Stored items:
◆ ◆ ◆

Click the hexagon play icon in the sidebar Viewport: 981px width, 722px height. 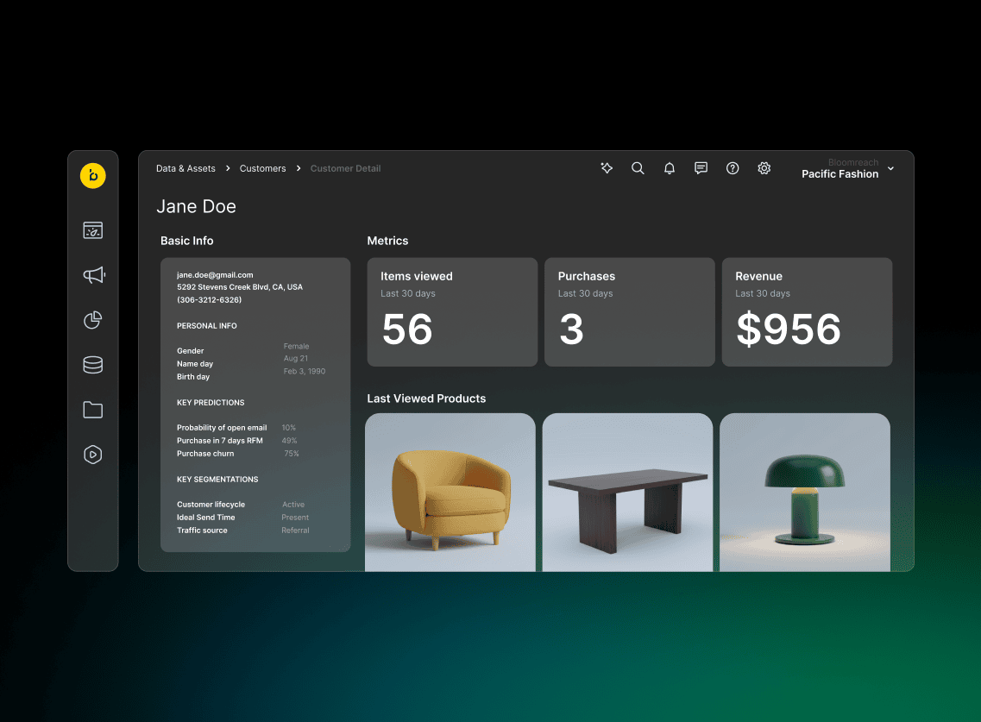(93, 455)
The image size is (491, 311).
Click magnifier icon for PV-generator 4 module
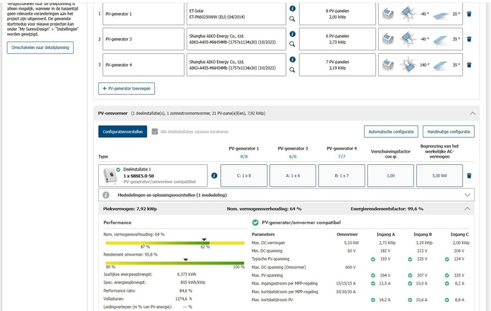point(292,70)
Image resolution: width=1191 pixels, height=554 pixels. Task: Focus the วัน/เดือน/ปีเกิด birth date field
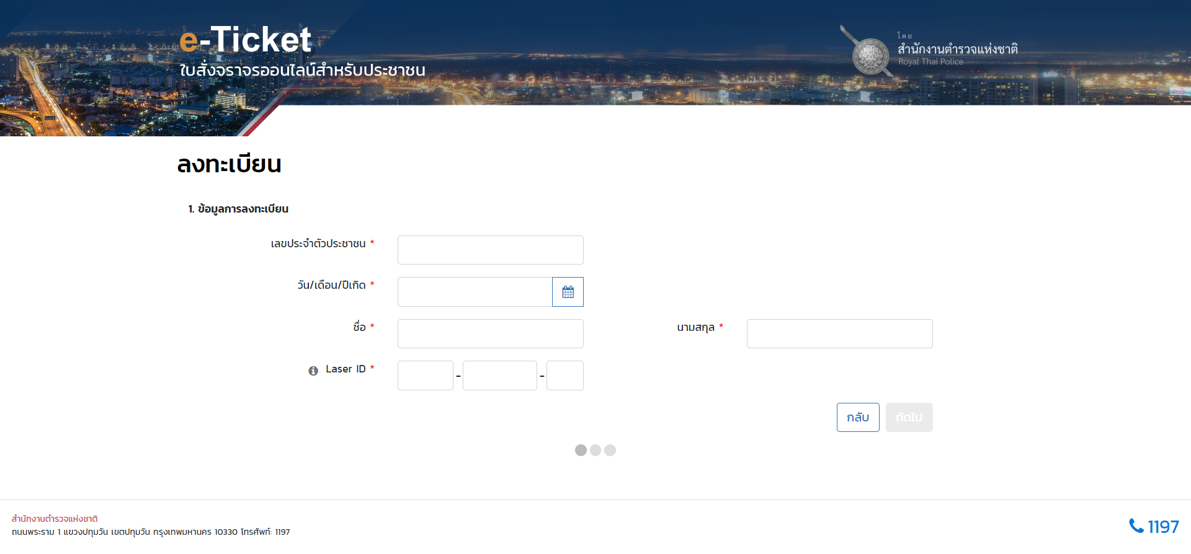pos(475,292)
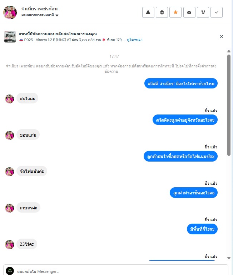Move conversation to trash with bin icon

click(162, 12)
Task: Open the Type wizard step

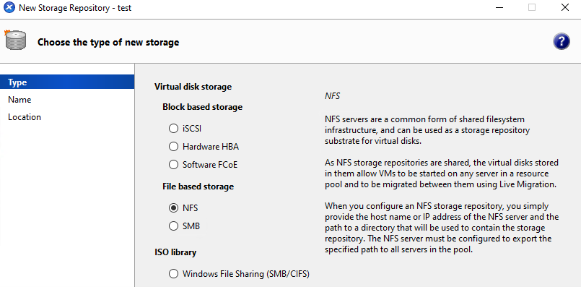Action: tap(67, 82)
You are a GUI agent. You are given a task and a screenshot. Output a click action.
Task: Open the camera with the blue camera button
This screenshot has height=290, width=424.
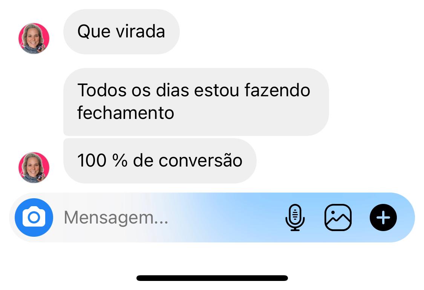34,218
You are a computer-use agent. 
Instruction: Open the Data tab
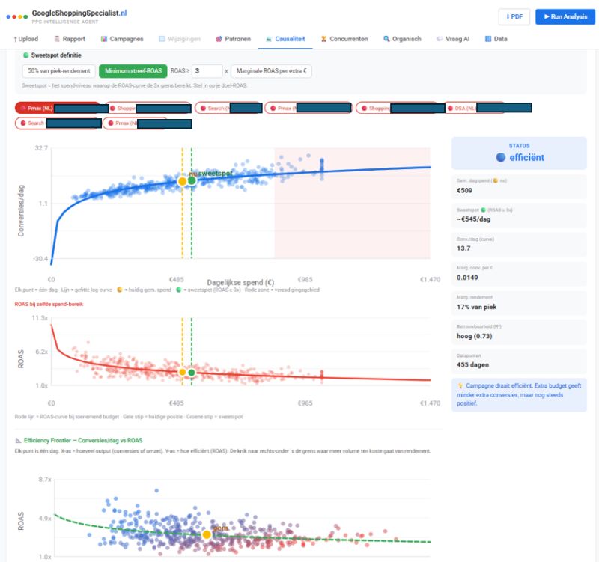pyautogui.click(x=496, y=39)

◆ ◆ ◆

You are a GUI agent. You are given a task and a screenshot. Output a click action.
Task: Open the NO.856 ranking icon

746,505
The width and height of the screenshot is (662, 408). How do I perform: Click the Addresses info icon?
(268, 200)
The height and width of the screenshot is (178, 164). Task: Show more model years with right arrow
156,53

◆ ◆ ◆

What is being asked.
An exact transcription is needed of the lines from the one with "The image size is (491, 311)." to the one with "You are a computer-use agent." above, both ends included, with pictures left out.

Exercise output.
The image size is (491, 311).
Click magnifier icon for PV-generator 4 module
point(292,70)
Image resolution: width=1191 pixels, height=554 pixels. Task: Focus the วัน/เดือน/ปีเกิด birth date field
pos(475,292)
Move conversation to trash with bin icon

click(162, 12)
Task: Open the Type wizard step

Action: tap(67, 82)
You are a GUI agent. You are given a task and a screenshot. Output a click action.
Task: Open the camera with the blue camera button
This screenshot has height=290, width=424.
34,218
You are a computer-use agent. 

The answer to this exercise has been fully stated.